It’s Mother Nature. I’m not against Santa Anita. They did everything they could. Wherever you are, you have to deal with Mother Nature. It’s been very wet out there. One reason Gio Ponti came back East is I found that the flight to Dubai will be easier from Florida than California.

In the United States all trainers think they are track superintendents, but the track superintendents know their job. There is no ideal surface 365 days a year. Bob Baffert was really negative on Polytrack, but he’s such a smart guy and a good trainer he’s really adapted. He’s doing great on that surface.

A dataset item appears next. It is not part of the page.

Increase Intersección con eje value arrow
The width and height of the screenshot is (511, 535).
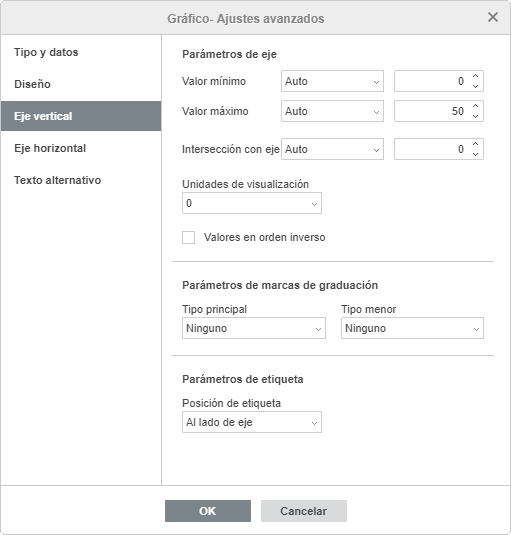pos(475,144)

What can American trainers learn from others around the world?
When you work for the people I’ve worked for, you learn that change is not always negative. People in racing don’t like change. Change is not always a bad thing. We should be more open minded about change. A typical thing is the synthetic tracks: trainers should be more open minded. Of course it will not be perfect from day one, but it is ridiculous to be so against it, just as it is ridiculous to be against dirt racing. It doesn’t have to be one or the other. The Kentucky Derby is on dirt and should remain on dirt, and the Belmont Stakes is on dirt and should remain on dirt. But we shouldn’t exclude Polytrack from our racing because it represents change.

Finally, how do you feel about Rachel Alexandra’s owner Jess Jackson’s recent comments that the field for the 2009 Breeders’ Cup Classic was not nearly as good as the 2008 race when his Curlin was defeated?
I think it’s just another reason that he should have participated in the race.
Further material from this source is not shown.